Cor’s summer of healing and new beginnings turns complicated when she meets Mannix, a local lifeguard who completely takes her breath away. But she knows whatever she has with Mannix might not last, and that her focus should be on rescuing the humpback whales from entanglement. As the tide changes, Cor finds herself distracted and struggling with her priorities.
Can she follow her heart and keep her promise to the whales and her best friend?
The Edge of Summer is such a good summer read. It is also a story that talk about loss and grief in a way that feels okay. Ericka’s writing style with this story was concise and easy to follow.
We are introduced to Coriander who is staying with her Uncle as she prepares for a cool marine internship.
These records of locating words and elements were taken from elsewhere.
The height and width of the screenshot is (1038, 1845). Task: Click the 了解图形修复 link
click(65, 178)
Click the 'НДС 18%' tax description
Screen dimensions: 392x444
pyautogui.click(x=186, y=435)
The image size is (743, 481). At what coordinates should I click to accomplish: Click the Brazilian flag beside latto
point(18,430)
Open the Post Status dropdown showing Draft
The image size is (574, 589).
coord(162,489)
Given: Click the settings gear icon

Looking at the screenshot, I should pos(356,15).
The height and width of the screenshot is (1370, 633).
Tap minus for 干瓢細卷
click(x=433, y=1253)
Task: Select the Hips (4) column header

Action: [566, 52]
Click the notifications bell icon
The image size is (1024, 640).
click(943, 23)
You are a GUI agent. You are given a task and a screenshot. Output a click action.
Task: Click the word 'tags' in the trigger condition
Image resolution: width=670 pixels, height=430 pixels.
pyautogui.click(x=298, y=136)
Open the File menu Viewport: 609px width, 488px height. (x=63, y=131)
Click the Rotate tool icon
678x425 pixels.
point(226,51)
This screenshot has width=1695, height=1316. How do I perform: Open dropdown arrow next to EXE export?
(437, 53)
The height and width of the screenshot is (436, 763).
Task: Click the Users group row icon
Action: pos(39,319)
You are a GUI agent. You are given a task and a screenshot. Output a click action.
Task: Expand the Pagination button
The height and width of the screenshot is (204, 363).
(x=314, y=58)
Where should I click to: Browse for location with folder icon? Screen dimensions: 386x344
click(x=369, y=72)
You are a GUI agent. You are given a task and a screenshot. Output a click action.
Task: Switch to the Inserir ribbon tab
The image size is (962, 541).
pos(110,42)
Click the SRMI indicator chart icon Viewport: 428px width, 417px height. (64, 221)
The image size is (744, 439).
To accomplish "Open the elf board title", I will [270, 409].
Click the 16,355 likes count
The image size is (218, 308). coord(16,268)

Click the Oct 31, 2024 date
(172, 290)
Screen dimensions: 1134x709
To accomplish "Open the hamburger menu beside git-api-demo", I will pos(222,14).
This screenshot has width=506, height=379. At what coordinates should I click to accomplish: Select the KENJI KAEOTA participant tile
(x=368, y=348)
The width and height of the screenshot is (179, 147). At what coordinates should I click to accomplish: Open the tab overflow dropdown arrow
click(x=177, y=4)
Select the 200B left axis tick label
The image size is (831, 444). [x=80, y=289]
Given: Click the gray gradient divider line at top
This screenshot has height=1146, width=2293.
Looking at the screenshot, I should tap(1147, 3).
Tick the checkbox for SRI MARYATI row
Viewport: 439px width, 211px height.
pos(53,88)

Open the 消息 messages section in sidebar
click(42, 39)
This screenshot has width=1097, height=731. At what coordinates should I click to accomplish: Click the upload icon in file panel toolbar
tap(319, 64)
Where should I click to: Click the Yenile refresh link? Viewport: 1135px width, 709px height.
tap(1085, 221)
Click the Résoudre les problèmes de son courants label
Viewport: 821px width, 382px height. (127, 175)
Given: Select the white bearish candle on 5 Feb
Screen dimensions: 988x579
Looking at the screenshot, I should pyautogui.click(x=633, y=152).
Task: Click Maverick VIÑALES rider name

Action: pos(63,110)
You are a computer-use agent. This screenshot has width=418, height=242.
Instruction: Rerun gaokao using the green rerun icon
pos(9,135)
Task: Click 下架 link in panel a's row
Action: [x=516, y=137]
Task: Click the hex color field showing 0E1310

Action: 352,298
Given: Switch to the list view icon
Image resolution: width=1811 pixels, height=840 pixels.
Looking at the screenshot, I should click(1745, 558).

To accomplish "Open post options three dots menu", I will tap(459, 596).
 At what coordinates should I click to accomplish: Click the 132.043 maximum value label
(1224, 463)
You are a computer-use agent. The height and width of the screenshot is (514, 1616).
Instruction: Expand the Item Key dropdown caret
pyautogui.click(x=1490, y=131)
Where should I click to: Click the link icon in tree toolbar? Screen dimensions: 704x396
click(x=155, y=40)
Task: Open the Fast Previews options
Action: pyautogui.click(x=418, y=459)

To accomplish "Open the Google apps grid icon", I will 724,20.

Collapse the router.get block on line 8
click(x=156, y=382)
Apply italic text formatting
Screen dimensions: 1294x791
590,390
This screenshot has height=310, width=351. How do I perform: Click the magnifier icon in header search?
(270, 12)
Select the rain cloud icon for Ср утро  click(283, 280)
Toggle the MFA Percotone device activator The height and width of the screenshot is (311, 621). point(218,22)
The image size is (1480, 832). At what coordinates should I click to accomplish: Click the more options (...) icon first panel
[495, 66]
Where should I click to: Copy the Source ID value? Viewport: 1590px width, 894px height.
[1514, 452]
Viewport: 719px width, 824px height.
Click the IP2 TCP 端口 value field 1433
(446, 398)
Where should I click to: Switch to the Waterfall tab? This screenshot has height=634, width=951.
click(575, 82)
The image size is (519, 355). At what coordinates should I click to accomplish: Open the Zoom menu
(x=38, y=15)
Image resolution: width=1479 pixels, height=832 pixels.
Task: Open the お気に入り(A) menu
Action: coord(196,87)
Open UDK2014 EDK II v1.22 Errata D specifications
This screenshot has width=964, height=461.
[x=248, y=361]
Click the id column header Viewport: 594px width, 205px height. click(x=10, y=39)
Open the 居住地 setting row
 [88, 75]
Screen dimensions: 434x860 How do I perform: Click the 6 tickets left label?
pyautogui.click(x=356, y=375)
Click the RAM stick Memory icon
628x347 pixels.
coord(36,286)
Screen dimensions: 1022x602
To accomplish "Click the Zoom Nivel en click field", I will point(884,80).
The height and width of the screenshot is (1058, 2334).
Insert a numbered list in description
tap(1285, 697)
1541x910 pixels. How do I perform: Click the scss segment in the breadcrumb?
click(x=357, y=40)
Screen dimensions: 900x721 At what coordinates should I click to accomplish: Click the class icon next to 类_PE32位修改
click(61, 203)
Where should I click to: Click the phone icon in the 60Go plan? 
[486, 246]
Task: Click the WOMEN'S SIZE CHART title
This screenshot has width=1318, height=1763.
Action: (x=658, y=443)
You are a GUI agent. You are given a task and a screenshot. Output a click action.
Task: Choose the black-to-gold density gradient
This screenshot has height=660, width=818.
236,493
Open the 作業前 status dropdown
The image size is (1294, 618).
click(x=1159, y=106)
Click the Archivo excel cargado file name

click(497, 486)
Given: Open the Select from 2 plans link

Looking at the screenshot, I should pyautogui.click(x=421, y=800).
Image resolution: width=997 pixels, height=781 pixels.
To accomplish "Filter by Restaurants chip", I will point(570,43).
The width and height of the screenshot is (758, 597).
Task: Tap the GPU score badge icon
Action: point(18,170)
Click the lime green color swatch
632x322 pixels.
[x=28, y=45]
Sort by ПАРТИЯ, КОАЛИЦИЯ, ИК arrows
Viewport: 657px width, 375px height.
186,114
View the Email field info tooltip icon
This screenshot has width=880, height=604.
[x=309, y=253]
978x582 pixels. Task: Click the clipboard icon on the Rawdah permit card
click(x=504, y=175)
It is part of a bucket list she created with her friend Ella. She is now checking things off on her own while dealing with the loss of her friend Ella. Throughout the summer Cor starts a romance with lifeguard Mannix and navigate loss and new love. When thinking of Cor and Mannix, their relationship was messy but the chemistry was there. The feelings didn’t feel forced or too perfect and it was something that felt relatable even to an adult like myself. While Cor can be a hard character to warm up to with some of her actions such as not responding, placing her anger or sadness on the wrong people, I still appreciated how much of a teenager Cor was. Teens are not perfect, and we’ve all been in some situation where our emotions are just a lot sometimes. I appreciated how Cor was written while also acknowledging that some of her actions were hurtful, especially towards Mannix. Speaking of Mannix, he was a cool, carefree kind of teen boy growing feelings for a girl he just met.
When thinking of the setting of Cape Cod and the focus of whales, I felt like I was reading on a beach hearing the ocean sounds. The one things I enjoyed was how the story intertwined advocacy for whales while also connecting that to the main story. It made me as the reader feel inspired to want to keep those majestic sea mammals safe while learning more about them. Overall, I was a fan of the whale talk because it was not forced talk. Overall, this was a quick and fun read. If you are a fan of summer contemporary young adult romances, this is a go to read.
About the Author
Erica George is a writer of young adult fiction. She is a graduate of The College of New Jersey with degrees in both English and education, and is currently an MFA student at the Vermont College of Fine Arts. She resides in scenic northern New Jersey, but spends her summers soaking up the salty sea air on Cape Cod. Many themes in Erica’s writing rotate around environmental activism and helping young people find their voice. When she’s not writing, you can find her exploring river towns, whale watching, or engrossed in quality British drama with her dog at her side.